We hiked up to the top of a castle/church, where we saw the view for where the sunset would be. If we hadn’t already been to Santorini and seen the amazing views there, the view here would have been comparable. On the way down, I rolled my ankle a bit and got a huge bruised lump on the side of the foot – but no fracture, thankfully. It feels like Greece so far has consisted of close calls! I’m just getting beat up here alongside my bug bites, really.
When we got back down, it was around 6pm and a lot of shops were opening back up. We explored numerous souvenir shops and art shops, they were so adorable! Throughout the town, there were these marvelous floors that had rock designs on them, it was so thoughtful and intricate. Definitely a highlight of the town.
We couldn’t stay for the sunset since the last bus back to our town was at 6:30pm, so we headed back to Pollonia a bit early. Julia was dying to go back to the restaurant on the water that we had eaten at on our first night in Milos, so we headed back. We both ordered the same thing, a salad for Julia and chicken penne for me, and got to see the sun go down on the water again. It was around 9pm by the time we finished, and Julia was craving a dessert so we went on a short expedition to find a small dessert for her.
We got home at around 9:30pm, got ready for bed, and slept at midnight.
End of the trip
On Tuesday morning, we woke up extra early and packed up our suitcases. I went downstairs to the bakery and ordered a Greek Yogurt and feta cheese pie for breakfast while Julia finished packing upstairs, and then she joined me at 9:30 for her Greek Yogurt.
The bus was going to leave from Pollonia at 10am; paying for the hotel and checking out took a long time since there was an issue with Julia’s card, so we ended up only having 3 minutes to book it to the bus stop. It was crucial we catch the 10am bus because the next one wasn’t coming for another three hours, so after departing the bakery and getting another free pastry from our hotel host, we sprinted to the bus stop with our backpacks and luggage in tow. Y’all, it was the workout of the week. I’d say we sprinted for about a quarter of a mile with all our things. We made it just in time to the bus, and both collapsed on the bus seats.

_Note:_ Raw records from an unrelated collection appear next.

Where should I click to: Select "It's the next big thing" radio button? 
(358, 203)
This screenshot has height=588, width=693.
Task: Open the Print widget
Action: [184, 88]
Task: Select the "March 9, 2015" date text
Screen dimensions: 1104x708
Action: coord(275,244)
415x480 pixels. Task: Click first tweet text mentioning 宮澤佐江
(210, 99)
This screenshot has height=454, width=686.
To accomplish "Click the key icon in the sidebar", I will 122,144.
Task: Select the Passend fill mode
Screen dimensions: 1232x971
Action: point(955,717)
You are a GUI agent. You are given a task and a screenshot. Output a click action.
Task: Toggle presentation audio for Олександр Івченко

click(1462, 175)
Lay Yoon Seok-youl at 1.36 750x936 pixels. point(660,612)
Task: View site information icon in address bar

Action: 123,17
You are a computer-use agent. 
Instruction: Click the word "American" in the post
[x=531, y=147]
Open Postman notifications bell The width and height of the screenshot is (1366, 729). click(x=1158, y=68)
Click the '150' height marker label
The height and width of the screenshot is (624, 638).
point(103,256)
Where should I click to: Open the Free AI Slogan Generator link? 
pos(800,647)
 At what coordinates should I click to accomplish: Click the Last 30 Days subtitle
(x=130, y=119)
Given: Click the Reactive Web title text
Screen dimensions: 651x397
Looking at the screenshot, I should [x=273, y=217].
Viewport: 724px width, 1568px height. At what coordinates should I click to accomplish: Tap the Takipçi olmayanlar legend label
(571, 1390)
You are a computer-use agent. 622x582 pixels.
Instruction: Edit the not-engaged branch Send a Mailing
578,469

We got to Adamas and then camped out at Milors once again and each ordered a delicious Latte Coffee Cold. We had two hours before the ferry would arrive, so we drank our lattes and I started reading My Not So Perfect Life by Sophie Kinsella while Julia did some journaling. At 12:30pm, we boarded our ferry.
The ferry ride was about seven hours long back to Athens, so I got some blogging done, did some more reading (I finished Lean In on audiobook) and napped for a few hours.
Now that it’s been a full two weeks since leaving Greece, I have to say that I do miss it a lot. It definitely holds a really special place in my heart; farewell, Greece!